Extract, in full, the lines below, beginning at the first and ending with the line that contains "You are a GUI". Pictures do not belong in the copy.

DATA IN THIS EXERCISE START

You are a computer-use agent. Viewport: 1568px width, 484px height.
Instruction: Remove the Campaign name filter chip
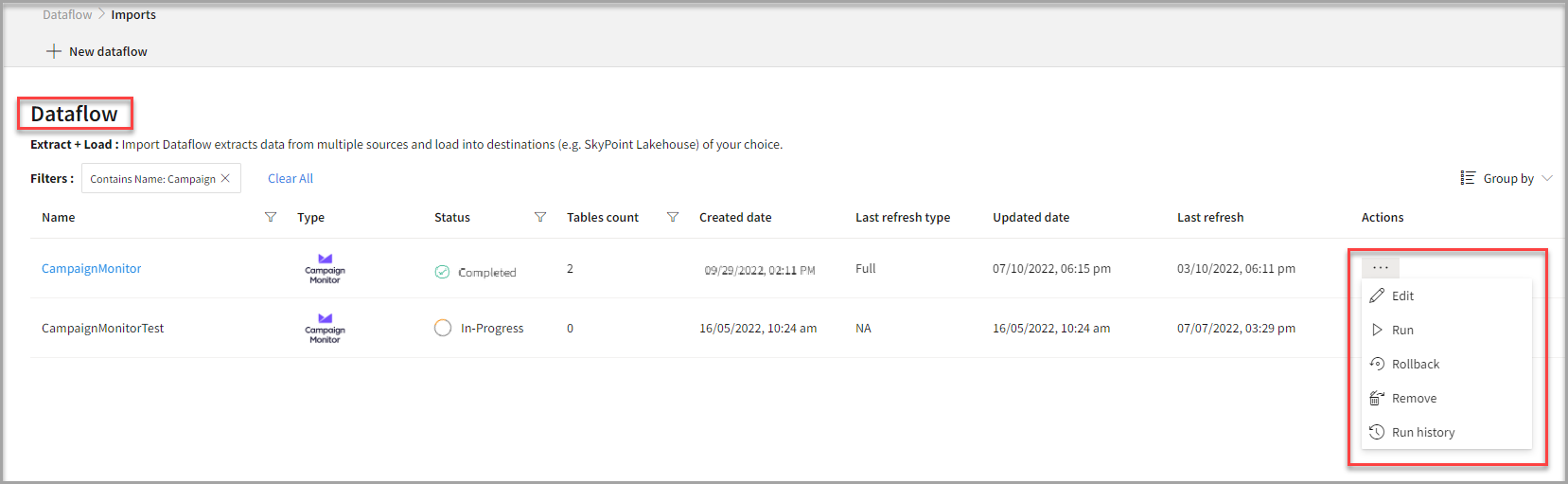click(225, 178)
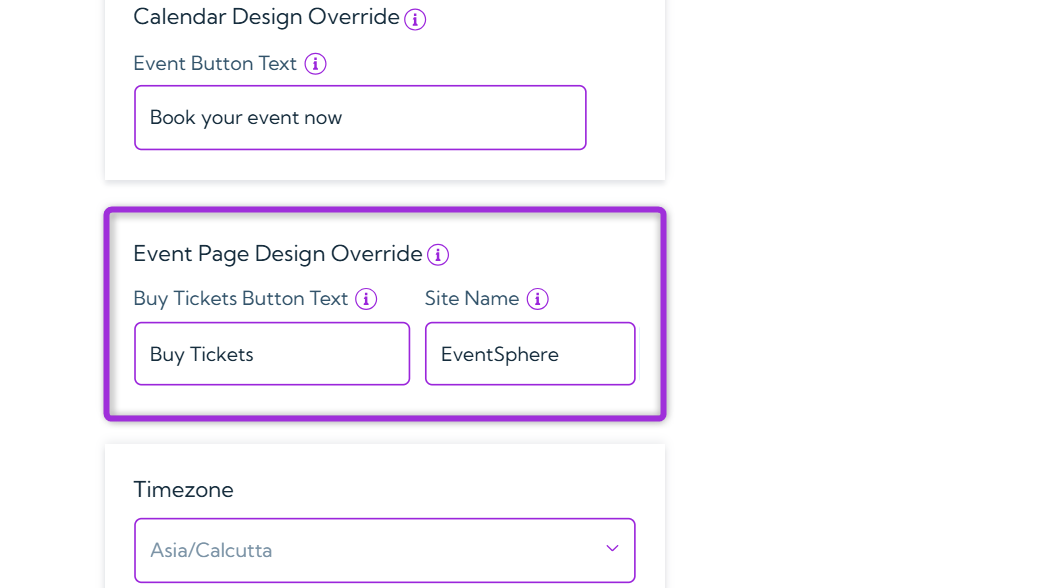
Task: Click the Timezone section heading
Action: click(x=184, y=489)
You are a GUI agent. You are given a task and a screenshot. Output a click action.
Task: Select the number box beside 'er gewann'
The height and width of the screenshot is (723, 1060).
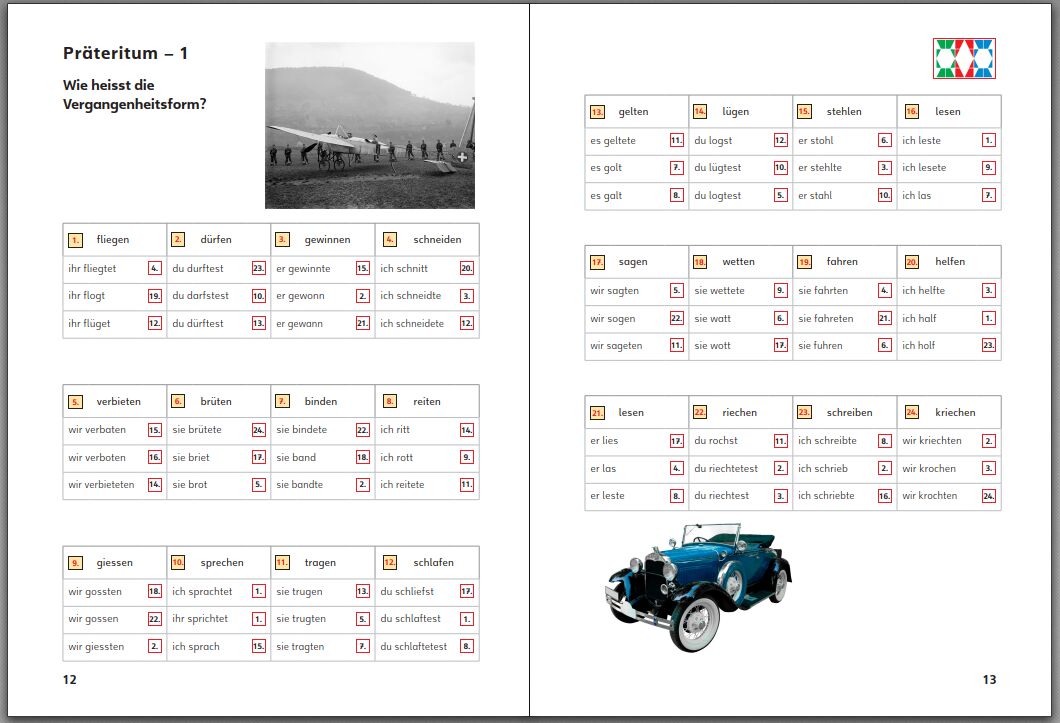(363, 324)
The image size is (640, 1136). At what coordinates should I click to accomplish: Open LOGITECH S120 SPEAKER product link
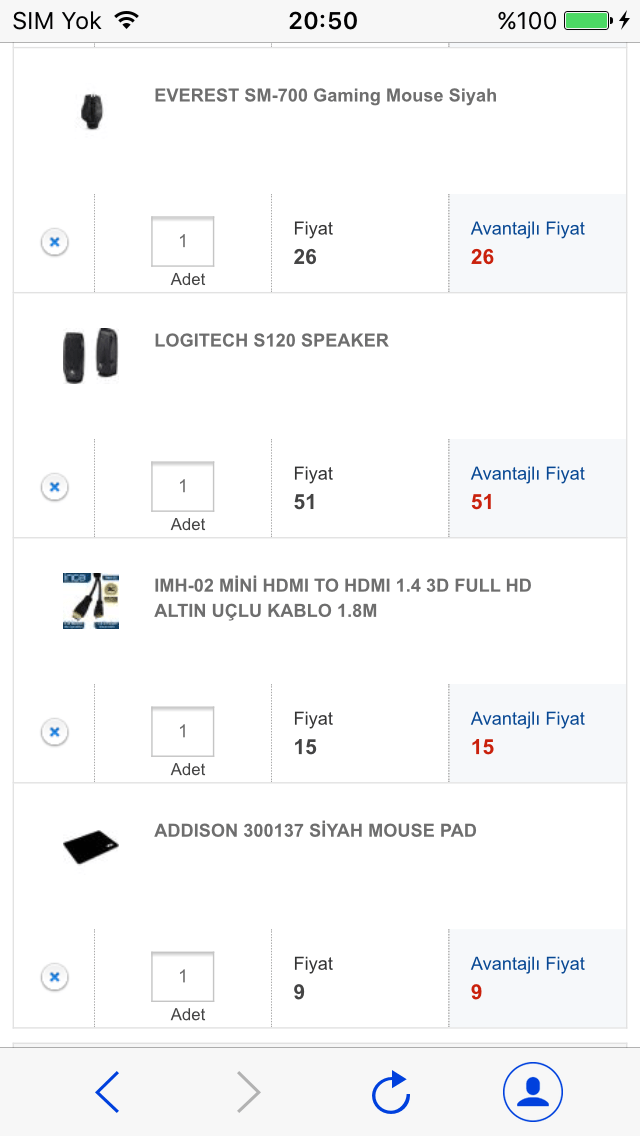pos(271,341)
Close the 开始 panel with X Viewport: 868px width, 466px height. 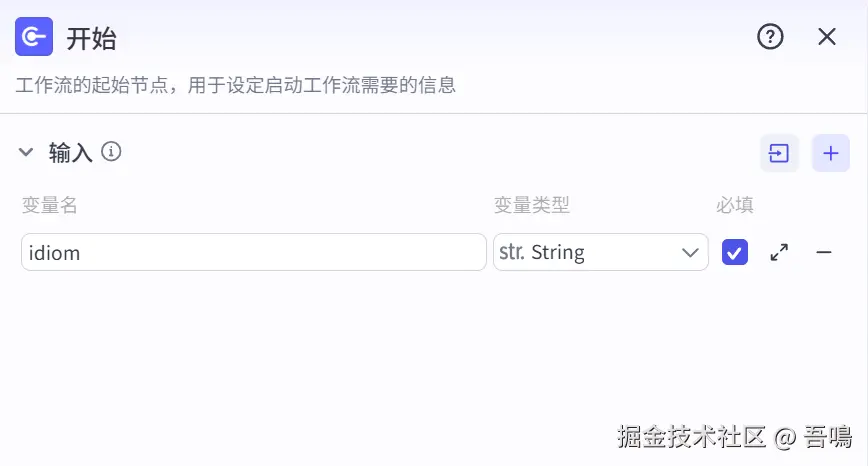pos(827,37)
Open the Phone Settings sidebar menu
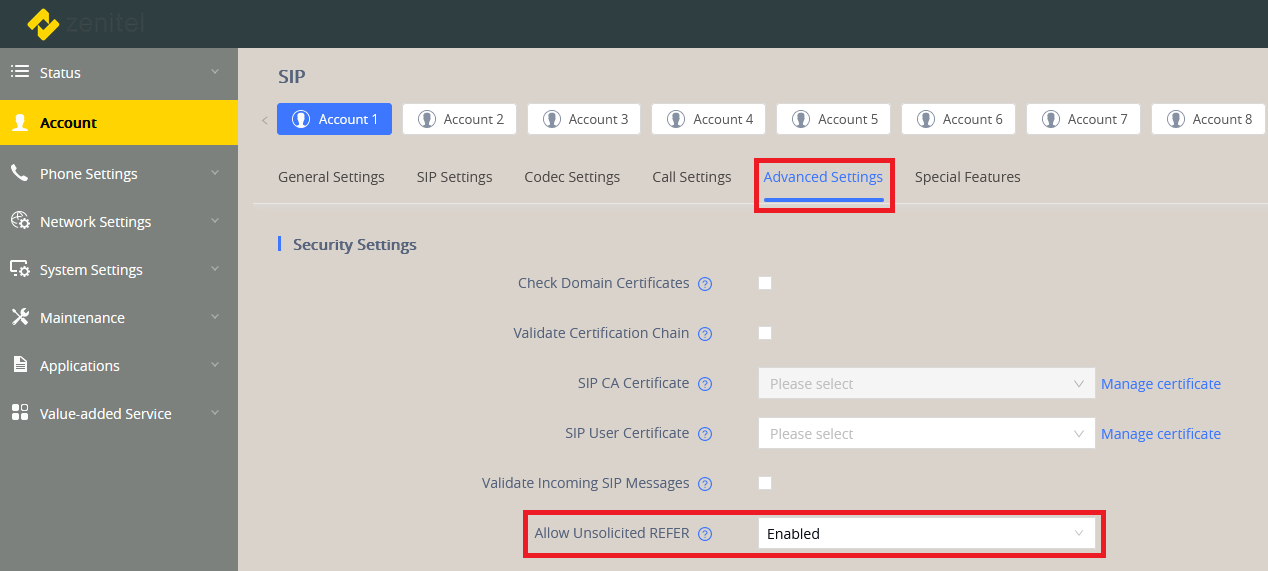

DATA IN THIS EXERCISE END

◆ THE ANSWER ◆
You are a computer-use agent. Viewport: 1568px width, 484px height.
Instruction: Remove the Campaign name filter chip
click(225, 178)
Task: Click the Timezone section heading
Action: click(x=184, y=489)
You are a GUI agent. You are given a task and a screenshot. Output a click action.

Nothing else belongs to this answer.